Assistons-nous à un tournant identitaire des intellectuels français ?

Danièle Sallenave : C’est indéniable. Par exemple, lorsqu’on lit dans le manifeste du « Printemps républicain » (mouvement issu de la gauche, fondé en mars 2016) l’éloge des notions de nation, d’universalité, de laïcité, on voit bien qu’elles sont convoquées pour une restauration, un combat, où du reste la figure de l’ennemi n’est pas nommée. Mais tout suggère que ce sont l’islam et les musulmans qui sont visés.

La laïcité ici évoquée n’a plus pour but, comme en 1880, dans une France encore sous régime concordataire, d’opposer au pouvoir spirituel et temporel de l’Eglise le principe de la souveraineté du peuple. Elle constitue plutôt l’un des fondements d’un cadre national devenu forteresse identitaire.

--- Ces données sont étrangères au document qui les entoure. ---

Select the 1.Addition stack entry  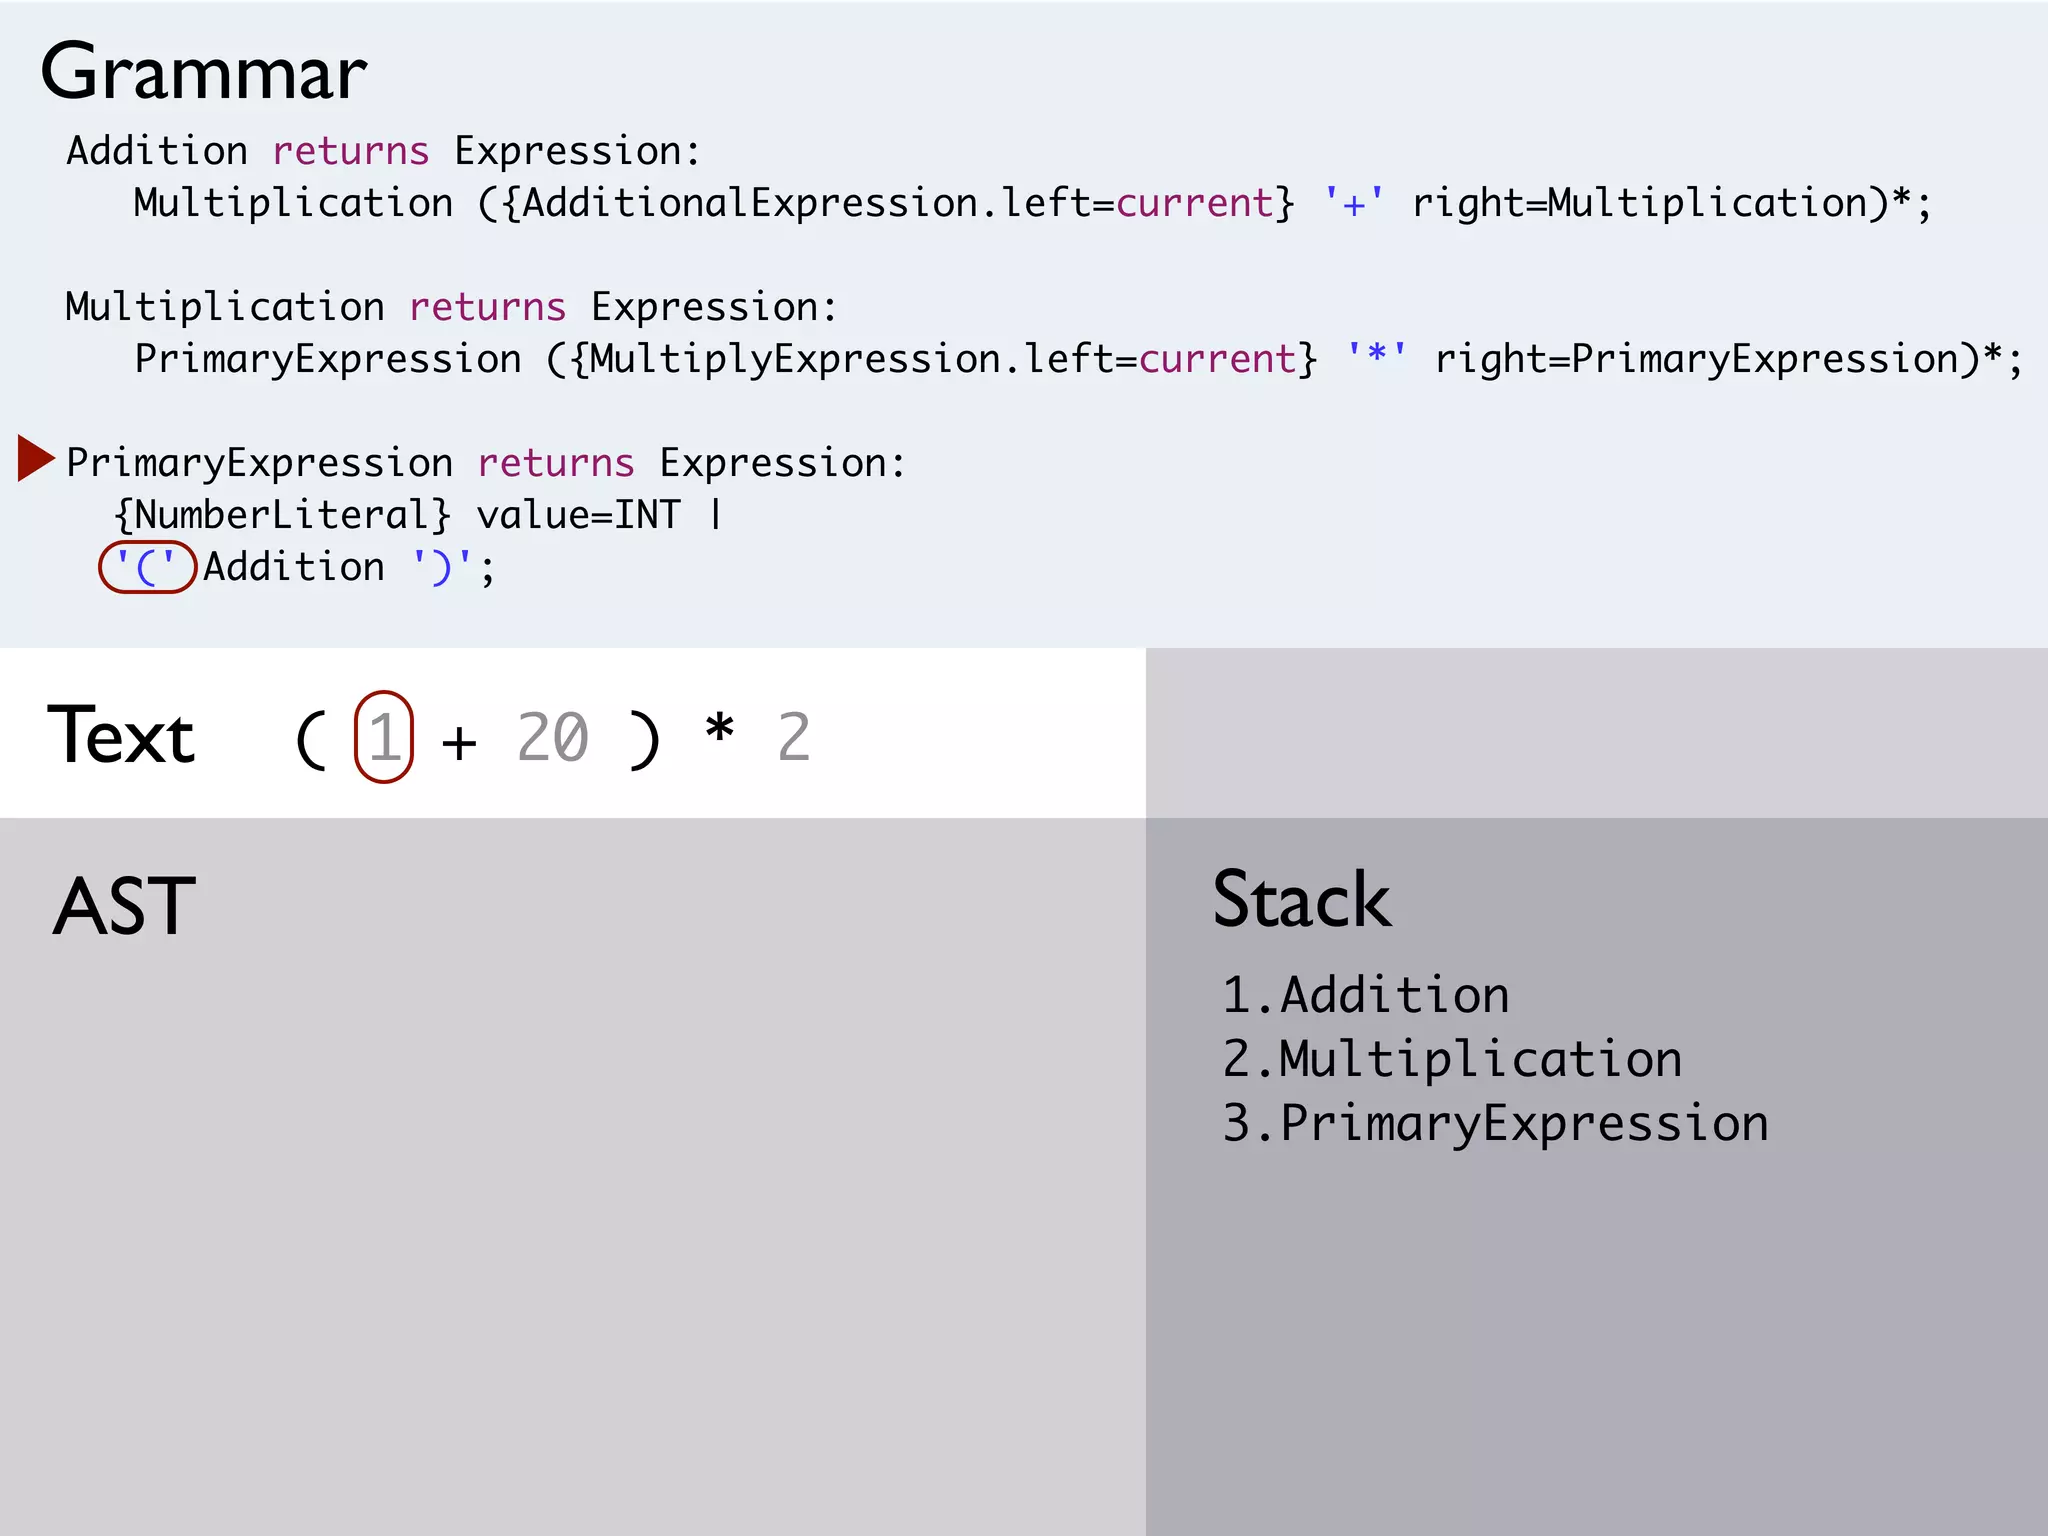(1366, 995)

A travers ces prises de position récurrentes, on voit bien que le républicanisme identitaire a choisi sa version de la République, et que ce ne sera pas « la sociale ». Les habitants des quartiers ont retrouvé le rôle qu’on assignait au XIXe siècle aux « classes dangereuses ». Leur rassemblement en masse découpe dans la République autant de « territoires perdus ». La question sociale s’efface devant la question religieuse, l’islam étant réputé « insoluble dans la République ». (…)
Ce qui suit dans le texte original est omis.